In June 2001, the FASB issued SFAS No. 143, “Accounting for Asset Retirement Obligations”, which establishes accounting standards for recognition and measurement of a liability for an asset retirement obligation and the associated asset retirement cost. This Statement is effective for financial statements issued for fiscal years beginning after June 15, 2002. SFAS No. 143 is not expected to have a material effect on the Company’s financial position.

In July 2001, the Financial Accounting Standards Board issued SFAS No. 141 and No. 142 "Accounting for Business Combinations and Accounting for Goodwill and Other Intangible Assets." These pronouncements establish new accounting standards for goodwill acquired in a business combination. It continues to require recognition of goodwill as an asset but does not permit amortization of goodwill as previously required by Accounting Principles Board, or APB, Opinion No. 17, "Intangible Assets." Furthermore, certain intangible assets that are not separable from goodwill may not be amortized under the new standards.

SFAS Nos. 141 and 142 establish a new method of testing goodwill for impairment and require that goodwill be separately tested for impairment using a fair-value-based approach. The provisions apply not only to goodwill arising from acquisitions completed after June 30, 2001 but also to the unamortized balance of goodwill at the date of adoption. We adopted the standard early, effective July 1, 2001. We completed our first impairment test in fiscal 2002 and the value of the goodwill exceeded the book value of the asset on our balance sheet. Therefore no impairment necessary.

ITEM 7A:  Quantitative and Qualitative Disclosures about Market Risk

Market Risk Exposure

Market risk represents the risk of loss that may impact our financial position, results of operations or cash flows due to adverse changes in financial market prices. Our exposure to market risk for changes in interest rates relates primarily to our investment portfolio. We generally place our investments with high credit quality issuers and by policy are averse to principal loss and seek to protect and preserve our invested funds by limiting default risk, market risk and reinvestment risk.



32



As of June 29, 2002, our investment consisted primarily of equity securities, corporate, government and municipal bonds and money market mutual funds of $43.5 million, and earned approximately $845,000 for the fiscal year, at an average interest rate of approximately 2.0%. The impact on interest income of a decrease of one percent in the average interest rate would have resulted in approximately $425,000 less interest income for the fiscal year ended June 29, 2002.

Foreign Exchange Exposure

We are exposed to foreign exchange risk associated with accounts receivable and payable denominated in foreign currencies. At June 29, 2002, we had approximately $2.0 million of accounts receivable and approximately $421,000 of accounts payable denominated in Japanese yen. A one percent change in exchange rates would result in an approximate $16,000 net impact on pre-tax income based on the foreign currency denominated accounts receivable and accounts payable balances at June 29, 2002. At June 29, 2002, we had approximately $4.8 million of accounts receivable and approximately $7.5 million of accounts payable denominated in Euros. A one percent change in exchange rates would result in an approximate $27,000 net impact on pre-tax income based on the foreign currency denominated accounts receivable and accounts payable balances at June 29, 2002.
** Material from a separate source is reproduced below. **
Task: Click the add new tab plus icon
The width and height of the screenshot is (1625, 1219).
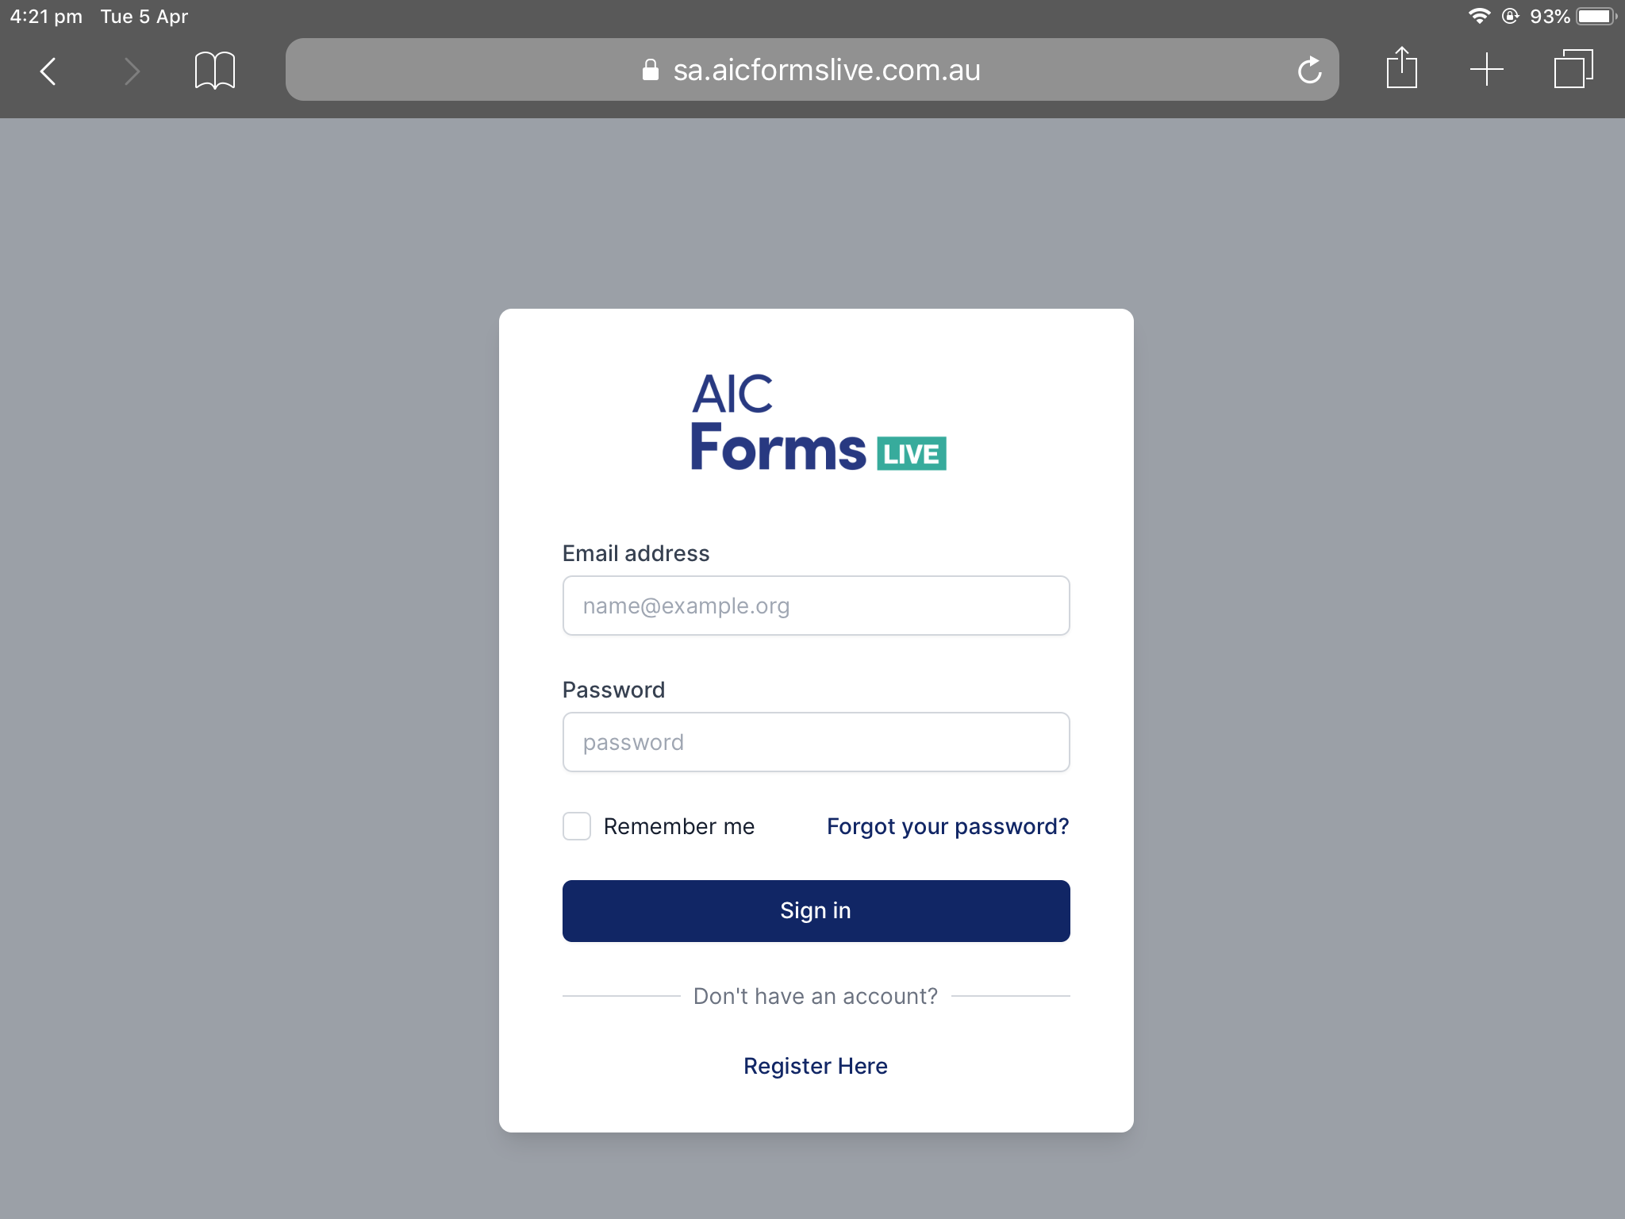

Sales of products manufactured in Germany are denominated in Euros, except for sales of equipment to certain Japanese customers, which are denominated in Japanese yen. Currently, we engage in international currency hedging transactions to mitigate our foreign exchange exposure related to sales of certain equipment, and the effects of foreign exchange rate changes on foreign currency transactions have not been significant to date.

Notwithstanding the above, actual changes in interest rates and foreign exchange rates could adversely affect our operating results or financial condition. The potential impact depends upon the magnitude of the rate change. We are exposed to changes in interest rates and foreign currency exchange rates primarily in our cash balance, foreign currency transactions and the operating results of our foreign affiliates.

International manufacturing operations are primarily based in Germany and constitute a significant portion of our revenues and identifiable assets. Most of these identifiable assets are based in Euros. International operations result in a large volume of foreign currency commitment and transaction exposures and significant foreign currency net asset exposures.

Our cash position includes amounts denominated in foreign currencies primarily Euros. The repatriation of cash balances from certain of our affiliates could have adverse consequences to the statement of operations as well as tax consequences. However, those balances are generally available without legal restrictions to fund ordinary business operations.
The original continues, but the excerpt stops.